1) Assume that the reference half-cell is changed to a standard mercury-mercury (II) half-cell.
a) What would be the reduction potential of a standard chlorine half-cell.
c) What would be the cell potential of a standard chlorine-nickel cell.
2) For each of the following standard cells, write the cell notation, label electrodes, and determine the cell potential.
a) tin(IV) zinc standard cell.
If someone could explain the questions/help me with them so I can do the remaining work it would be greatly appreciated. Thanks!
Sure! I can help you with these questions.
1) a) To determine the reduction potential of a standard chlorine half-cell, we first need to know the reduction potential of the standard mercury-mercury (II) half-cell. The standard reduction potential of the standard mercury-mercury (II) half-cell is 0.85 V.
To find the reduction potential of the chlorine half-cell, known as E°(Cl2/Cl-), we use the Nernst equation:
E°(cell) = E°(cathode) - E°(anode)
Since the standard hydrogen electrode (SHE) is commonly used as the reference electrode, we can find E°(cathode) as the reduction potential of the SHE, which is 0 V.
Therefore, E°(cell) = 0.85 V - 0.00 V = 0.85 V
So, the reduction potential of the standard chlorine half-cell is 0.85 V.
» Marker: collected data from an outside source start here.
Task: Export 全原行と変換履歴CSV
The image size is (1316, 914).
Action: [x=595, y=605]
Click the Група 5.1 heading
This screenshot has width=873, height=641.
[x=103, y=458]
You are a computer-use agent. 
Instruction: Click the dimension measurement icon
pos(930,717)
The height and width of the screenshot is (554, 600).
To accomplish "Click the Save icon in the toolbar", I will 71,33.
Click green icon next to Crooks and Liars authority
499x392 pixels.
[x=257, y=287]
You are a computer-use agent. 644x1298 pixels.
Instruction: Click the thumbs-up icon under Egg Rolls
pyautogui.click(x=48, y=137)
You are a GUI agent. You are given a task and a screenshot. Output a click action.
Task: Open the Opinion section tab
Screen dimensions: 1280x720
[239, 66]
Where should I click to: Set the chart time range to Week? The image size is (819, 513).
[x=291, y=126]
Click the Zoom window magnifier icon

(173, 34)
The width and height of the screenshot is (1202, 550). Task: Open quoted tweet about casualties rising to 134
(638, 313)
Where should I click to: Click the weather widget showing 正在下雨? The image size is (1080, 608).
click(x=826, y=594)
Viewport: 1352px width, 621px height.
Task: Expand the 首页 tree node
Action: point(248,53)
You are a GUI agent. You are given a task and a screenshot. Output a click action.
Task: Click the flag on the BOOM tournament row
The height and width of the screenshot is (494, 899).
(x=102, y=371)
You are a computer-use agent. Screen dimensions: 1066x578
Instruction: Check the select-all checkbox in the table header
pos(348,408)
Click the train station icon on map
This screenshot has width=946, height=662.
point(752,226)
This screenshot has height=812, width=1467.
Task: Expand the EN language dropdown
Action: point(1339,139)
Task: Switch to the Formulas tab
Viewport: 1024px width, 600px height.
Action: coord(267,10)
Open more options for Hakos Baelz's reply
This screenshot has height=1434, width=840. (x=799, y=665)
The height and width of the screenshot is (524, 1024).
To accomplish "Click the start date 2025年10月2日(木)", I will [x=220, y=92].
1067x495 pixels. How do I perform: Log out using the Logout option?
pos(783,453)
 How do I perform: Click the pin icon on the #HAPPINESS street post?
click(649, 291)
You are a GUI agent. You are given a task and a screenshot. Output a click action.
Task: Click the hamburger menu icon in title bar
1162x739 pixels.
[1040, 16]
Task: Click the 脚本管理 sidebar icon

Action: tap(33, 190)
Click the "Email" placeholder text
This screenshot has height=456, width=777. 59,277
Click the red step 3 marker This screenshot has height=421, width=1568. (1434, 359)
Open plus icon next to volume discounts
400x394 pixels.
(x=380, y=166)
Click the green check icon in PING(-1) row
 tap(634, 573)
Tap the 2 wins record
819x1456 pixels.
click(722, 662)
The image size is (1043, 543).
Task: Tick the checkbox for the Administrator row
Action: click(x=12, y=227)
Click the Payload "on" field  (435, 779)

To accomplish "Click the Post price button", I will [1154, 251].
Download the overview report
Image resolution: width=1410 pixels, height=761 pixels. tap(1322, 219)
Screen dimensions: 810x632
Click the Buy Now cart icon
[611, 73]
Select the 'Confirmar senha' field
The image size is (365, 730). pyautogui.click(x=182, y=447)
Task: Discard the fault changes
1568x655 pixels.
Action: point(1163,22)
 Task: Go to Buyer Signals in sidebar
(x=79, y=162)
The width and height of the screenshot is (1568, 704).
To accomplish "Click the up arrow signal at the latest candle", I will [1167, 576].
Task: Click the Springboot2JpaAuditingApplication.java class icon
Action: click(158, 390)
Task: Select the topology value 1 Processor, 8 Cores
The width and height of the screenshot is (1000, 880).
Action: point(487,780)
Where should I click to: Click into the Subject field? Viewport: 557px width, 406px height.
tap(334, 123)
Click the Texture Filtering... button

b) To find the cell potential of a standard chlorine-nickel cell, we need to know the reduction potentials of both half-cells: the standard chlorine half-cell and the standard nickel half-cell.
The standard reduction potential of the standard nickel half-cell, known as E°(Ni2+/Ni), is -0.25 V.
Using the same Nernst equation as before:
E°(cell) = E°(cathode) - E°(anode)
E°(cell) = E°(Ni2+/Ni) - E°(Cl2/Cl-)
E°(cell) = -0.25 V - 0.85 V = -1.10 V
So, the cell potential of a standard chlorine-nickel cell is -1.10 V.
2) For the tin(IV) zinc standard cell, we need to write the cell notation and determine the cell potential.
The cell notation consists of two half-cell reactions separated by a double vertical line. The anode (oxidation half-reaction) is written on the left side of the double line, and the cathode (reduction half-reaction) is written on the right side.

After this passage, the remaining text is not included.